Monday, March 5, 2012

I believe, yet I doubt.

My posts have been a bit irregular the last couple weeks. I'm sorry, I really want to post 4-5 times a week. I've written and rewritten this post about dealing with doubt a dozen times. It's been hard to finish. I'm in the middle of a season of doubt about myself, my vocation and even my worth. I know the Lord loves me, values me and counts me as His son. But in weeks like this, I still wonder.

During hard times, it's natural to wonder what God is doing and where He is. Deep in my soul I know he loves me, but sometimes it seems He's far away.
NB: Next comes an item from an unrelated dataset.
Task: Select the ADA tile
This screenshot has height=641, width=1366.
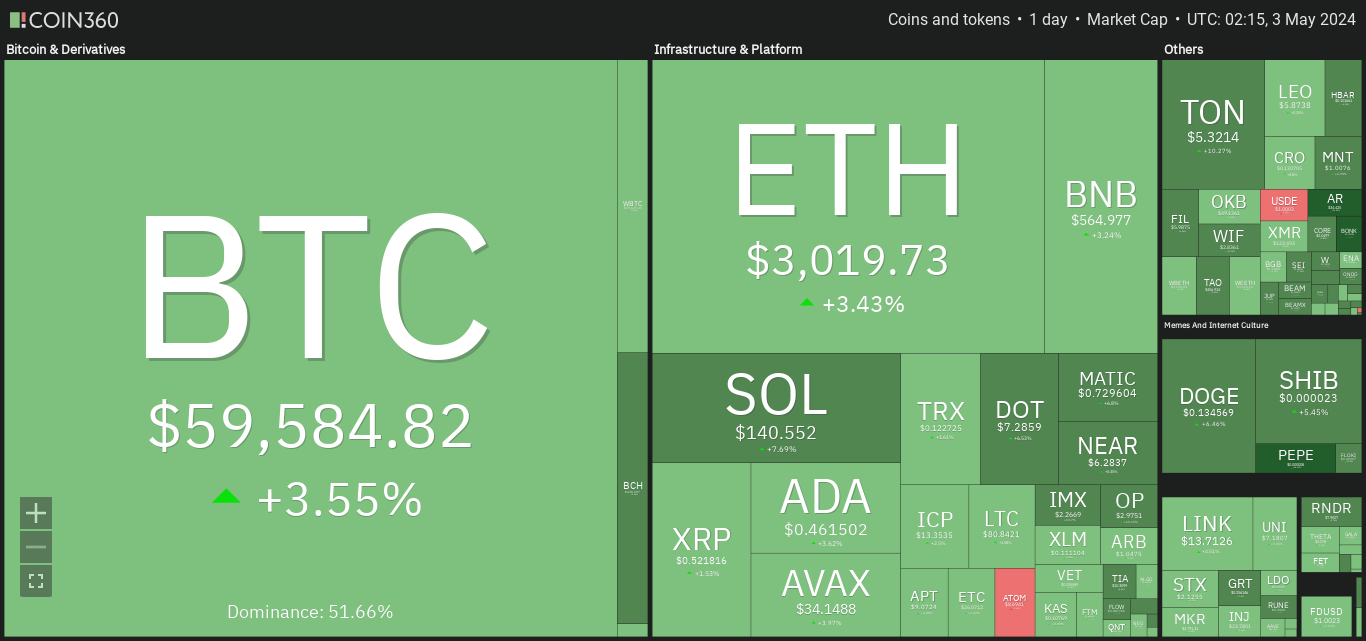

Doubt is not uncommon to the Lord's people, take Psalm 102 for instance. The Psalmists asks why the Lord is hiding His face while he suffers. But it's OK to have doubt and questions and those feelings are normal. Thank God, He's big enough to handle them. It's not like the Lord's up there thinking, "Oh no, Kendall's doubting my plan. I hope I've got it all worked out... not sure where this thing's going." Nope. He's got it figured. He's told me so.

Last Sunday we sang the old hymn "Tis so Sweet to Trust in Jesus." I love the chorus, "Jesus, Jesus, how I trust Him... Oh, for grace to trust Him more!" It reminds me of the father who begged Jesus to heal his son and cried out, "I believe; help my unbelief!" I really get that. I believe my Father loves me and is working a plan for my life. I know He has not abandoned me in my dark times. I don't doubt He's with me, but I still have doubts.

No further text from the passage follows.